Challenges With Using a Weight-Based Approach to Bolus Fluid Dosing in Obese Critically Ill Patients.

机构信息

Department of Pharmacy Practice & Science, The University of Arizona, Tucson, AZ, USA.

Department of Pharmacy Practice, College of Pharmacy, Midwestern University, Glendale, AZ, USA.

出版信息

Ann Pharmacother. 2023 May;57(5):609-616. doi: 10.1177/10600280221125169. Epub 2022 Sep 9.

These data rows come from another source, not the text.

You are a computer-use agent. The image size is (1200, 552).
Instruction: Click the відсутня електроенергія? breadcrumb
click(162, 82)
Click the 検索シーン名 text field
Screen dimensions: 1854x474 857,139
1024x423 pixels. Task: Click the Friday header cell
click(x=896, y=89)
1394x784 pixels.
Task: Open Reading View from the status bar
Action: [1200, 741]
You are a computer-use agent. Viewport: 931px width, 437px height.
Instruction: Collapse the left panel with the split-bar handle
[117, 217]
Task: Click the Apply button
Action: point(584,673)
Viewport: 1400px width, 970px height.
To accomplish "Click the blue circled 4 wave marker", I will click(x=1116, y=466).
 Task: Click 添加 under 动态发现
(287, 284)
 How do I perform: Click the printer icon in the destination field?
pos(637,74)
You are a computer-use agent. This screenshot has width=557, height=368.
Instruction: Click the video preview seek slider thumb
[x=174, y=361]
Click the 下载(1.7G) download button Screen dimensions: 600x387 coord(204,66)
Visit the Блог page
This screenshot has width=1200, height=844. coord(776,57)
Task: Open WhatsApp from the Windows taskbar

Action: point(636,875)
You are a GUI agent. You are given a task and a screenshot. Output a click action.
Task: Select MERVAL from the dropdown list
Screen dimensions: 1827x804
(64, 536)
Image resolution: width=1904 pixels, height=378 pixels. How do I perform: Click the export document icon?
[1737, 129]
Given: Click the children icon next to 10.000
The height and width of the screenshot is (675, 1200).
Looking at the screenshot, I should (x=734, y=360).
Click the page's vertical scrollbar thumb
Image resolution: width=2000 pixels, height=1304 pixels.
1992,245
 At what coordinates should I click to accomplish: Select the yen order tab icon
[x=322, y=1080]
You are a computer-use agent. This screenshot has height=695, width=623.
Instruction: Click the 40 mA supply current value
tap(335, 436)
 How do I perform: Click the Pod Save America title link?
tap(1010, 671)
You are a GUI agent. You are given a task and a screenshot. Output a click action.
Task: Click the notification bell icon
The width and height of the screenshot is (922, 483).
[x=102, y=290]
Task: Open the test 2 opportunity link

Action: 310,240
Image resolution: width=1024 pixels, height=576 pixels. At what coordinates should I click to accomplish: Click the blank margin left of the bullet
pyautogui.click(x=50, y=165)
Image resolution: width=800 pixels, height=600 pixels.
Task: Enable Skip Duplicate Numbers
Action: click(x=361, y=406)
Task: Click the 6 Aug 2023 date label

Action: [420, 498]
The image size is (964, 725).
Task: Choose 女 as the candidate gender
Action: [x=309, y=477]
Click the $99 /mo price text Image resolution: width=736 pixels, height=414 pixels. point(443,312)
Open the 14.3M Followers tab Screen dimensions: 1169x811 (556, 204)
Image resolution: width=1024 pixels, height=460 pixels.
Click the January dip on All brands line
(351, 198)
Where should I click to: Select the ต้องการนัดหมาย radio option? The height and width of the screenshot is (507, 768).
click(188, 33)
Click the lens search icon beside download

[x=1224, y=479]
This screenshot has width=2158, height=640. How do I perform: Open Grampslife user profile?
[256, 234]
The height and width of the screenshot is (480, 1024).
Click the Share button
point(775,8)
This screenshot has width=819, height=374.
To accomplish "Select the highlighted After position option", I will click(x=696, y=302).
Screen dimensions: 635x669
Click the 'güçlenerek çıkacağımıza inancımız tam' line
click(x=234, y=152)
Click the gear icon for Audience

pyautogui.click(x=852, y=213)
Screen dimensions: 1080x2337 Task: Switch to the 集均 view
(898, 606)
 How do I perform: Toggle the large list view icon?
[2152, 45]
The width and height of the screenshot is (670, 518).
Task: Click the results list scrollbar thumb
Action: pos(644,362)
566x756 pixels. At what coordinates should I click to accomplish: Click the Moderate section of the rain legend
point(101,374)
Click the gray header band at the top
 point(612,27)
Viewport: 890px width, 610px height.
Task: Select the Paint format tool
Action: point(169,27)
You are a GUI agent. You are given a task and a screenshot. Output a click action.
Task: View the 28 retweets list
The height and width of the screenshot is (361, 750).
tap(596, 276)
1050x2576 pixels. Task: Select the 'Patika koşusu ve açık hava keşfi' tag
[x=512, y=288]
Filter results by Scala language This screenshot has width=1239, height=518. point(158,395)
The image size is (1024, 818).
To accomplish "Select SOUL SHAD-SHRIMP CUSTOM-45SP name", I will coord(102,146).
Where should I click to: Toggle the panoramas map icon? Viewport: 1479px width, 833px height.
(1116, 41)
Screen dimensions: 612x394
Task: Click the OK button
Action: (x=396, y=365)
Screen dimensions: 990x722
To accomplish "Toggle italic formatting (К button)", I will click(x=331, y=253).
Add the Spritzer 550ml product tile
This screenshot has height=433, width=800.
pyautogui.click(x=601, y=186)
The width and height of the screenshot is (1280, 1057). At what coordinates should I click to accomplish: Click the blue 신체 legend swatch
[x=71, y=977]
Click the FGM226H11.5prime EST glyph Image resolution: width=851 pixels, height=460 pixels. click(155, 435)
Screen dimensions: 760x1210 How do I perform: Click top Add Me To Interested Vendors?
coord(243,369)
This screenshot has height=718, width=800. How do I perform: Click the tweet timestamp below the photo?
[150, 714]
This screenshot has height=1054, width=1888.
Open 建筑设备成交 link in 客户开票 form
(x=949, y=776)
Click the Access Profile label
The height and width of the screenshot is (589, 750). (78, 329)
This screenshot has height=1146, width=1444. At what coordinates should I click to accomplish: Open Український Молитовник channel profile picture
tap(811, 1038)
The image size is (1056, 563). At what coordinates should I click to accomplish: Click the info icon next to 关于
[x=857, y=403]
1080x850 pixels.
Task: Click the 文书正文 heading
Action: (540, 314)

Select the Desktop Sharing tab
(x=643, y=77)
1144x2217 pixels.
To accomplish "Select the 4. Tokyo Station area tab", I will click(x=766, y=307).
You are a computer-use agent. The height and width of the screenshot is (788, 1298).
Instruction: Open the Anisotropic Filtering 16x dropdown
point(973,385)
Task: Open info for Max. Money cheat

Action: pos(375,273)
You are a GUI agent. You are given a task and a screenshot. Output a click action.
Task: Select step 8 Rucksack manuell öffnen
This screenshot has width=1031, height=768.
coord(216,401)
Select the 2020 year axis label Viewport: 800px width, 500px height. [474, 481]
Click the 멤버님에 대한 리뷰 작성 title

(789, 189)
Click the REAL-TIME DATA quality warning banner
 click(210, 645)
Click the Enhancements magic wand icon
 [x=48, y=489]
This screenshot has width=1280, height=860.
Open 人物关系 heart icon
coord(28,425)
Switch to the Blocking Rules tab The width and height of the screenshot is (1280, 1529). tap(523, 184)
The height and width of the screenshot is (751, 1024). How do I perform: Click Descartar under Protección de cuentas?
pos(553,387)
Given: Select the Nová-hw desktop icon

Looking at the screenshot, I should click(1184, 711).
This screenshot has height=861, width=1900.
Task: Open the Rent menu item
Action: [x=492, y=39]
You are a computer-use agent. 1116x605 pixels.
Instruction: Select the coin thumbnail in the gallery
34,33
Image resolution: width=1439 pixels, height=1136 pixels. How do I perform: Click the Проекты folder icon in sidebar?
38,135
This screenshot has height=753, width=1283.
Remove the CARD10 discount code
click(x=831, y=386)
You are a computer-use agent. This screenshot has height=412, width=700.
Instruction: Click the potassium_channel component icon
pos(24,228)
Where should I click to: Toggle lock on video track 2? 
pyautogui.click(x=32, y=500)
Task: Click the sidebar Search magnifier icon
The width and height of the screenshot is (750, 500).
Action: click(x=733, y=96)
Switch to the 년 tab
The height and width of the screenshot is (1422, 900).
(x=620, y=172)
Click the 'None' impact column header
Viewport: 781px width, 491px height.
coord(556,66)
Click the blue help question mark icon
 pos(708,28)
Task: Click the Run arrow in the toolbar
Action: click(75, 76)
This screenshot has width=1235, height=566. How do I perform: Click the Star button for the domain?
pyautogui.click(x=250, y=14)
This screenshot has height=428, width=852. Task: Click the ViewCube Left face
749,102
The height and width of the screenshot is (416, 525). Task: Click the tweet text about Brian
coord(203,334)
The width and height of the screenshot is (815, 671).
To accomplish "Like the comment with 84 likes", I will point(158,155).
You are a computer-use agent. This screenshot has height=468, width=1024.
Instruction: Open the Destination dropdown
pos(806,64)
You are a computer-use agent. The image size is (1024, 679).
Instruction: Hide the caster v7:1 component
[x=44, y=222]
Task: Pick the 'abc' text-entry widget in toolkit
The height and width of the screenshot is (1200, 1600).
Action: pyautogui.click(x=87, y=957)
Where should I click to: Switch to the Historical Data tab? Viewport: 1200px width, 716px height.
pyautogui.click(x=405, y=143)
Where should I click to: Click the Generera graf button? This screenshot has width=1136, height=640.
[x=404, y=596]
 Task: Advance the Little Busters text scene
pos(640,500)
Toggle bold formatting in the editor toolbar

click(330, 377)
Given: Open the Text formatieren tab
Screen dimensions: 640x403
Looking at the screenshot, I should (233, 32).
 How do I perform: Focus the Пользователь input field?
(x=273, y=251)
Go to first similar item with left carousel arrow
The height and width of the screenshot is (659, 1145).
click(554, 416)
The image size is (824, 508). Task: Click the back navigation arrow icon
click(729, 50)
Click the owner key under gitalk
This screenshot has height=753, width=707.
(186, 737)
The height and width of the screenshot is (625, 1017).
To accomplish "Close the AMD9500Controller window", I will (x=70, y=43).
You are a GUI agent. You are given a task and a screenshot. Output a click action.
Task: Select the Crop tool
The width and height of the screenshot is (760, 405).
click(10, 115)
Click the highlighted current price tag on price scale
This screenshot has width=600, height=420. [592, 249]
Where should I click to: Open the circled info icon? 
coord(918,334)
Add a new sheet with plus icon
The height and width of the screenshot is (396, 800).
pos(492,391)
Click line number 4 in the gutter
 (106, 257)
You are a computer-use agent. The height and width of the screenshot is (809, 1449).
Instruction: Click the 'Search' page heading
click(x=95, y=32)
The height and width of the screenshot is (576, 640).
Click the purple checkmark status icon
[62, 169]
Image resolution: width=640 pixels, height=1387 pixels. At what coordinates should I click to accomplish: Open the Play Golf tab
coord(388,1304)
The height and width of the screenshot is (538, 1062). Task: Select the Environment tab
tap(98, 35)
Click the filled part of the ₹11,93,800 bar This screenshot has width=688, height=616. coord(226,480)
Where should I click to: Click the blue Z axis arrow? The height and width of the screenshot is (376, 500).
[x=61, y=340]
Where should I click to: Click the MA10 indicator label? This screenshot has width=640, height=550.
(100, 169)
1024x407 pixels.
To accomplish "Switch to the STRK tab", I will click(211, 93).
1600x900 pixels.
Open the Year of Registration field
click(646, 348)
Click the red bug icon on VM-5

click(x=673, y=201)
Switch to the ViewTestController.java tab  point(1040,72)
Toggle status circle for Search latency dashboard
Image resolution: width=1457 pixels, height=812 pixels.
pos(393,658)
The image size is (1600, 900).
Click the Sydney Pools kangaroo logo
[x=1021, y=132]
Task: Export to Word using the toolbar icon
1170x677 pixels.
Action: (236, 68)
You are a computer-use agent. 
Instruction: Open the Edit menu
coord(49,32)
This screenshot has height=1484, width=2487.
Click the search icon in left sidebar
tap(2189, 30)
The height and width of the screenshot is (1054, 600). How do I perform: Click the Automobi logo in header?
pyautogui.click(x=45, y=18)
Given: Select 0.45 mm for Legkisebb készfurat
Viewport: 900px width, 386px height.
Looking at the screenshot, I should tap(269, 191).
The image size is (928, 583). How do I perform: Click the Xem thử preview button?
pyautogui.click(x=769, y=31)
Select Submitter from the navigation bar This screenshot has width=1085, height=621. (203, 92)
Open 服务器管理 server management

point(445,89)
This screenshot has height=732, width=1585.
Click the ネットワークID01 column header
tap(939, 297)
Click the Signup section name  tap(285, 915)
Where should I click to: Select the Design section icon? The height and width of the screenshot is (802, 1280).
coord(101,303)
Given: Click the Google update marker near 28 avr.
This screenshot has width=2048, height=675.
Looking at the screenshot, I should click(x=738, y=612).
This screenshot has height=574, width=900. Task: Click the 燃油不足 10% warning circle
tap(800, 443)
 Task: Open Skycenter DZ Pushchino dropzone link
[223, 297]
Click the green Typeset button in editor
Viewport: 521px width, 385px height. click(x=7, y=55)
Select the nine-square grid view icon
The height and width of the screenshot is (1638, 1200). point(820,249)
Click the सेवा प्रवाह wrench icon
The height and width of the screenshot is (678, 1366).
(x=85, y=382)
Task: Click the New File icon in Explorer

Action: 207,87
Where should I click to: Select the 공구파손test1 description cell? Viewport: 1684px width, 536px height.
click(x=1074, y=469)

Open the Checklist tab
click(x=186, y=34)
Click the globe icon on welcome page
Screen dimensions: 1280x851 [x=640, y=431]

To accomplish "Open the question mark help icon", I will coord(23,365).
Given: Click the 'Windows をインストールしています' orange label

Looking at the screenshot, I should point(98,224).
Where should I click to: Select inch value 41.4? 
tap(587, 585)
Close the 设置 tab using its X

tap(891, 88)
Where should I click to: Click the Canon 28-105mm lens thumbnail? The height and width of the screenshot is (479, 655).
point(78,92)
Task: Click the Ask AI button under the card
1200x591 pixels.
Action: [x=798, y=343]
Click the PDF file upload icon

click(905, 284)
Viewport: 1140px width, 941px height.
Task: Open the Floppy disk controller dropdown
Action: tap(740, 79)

DOI:10.1177/10600280221125169
PMID:36086809
Abstract

At least 30 mL/kg of crystalloid fluid administration within the first 3 hours of resuscitation is suggested by the current Surviving Sepsis Campaign guidelines for management of sepsis and septic shock. This commentary discusses the challenges with using a weight-based approach to bolus fluid dosing during the early phase of resuscitation of adult, obese patients. Based on the available literature, arguments can be made for the use of either ideal or adjusted body weight for weight-based fluid dosing, but there are concerns with fluid overload if using actual body weight to dose patients with more severe forms of obesity.

摘要

目前,脓毒症和脓毒性休克管理的《拯救脓毒症运动指南》建议,在复苏的头 3 小时内,至少要给予 30 毫升/公斤的晶体液。本评论讨论了在肥胖成人患者复苏的早期阶段,使用基于体重的冲击液剂量方法所面临的挑战。根据现有文献,可以使用理想体重或调整后的体重来进行基于体重的液体剂量,但如果使用实际体重给更严重肥胖形式的患者给药,可能会导致液体超负荷的问题。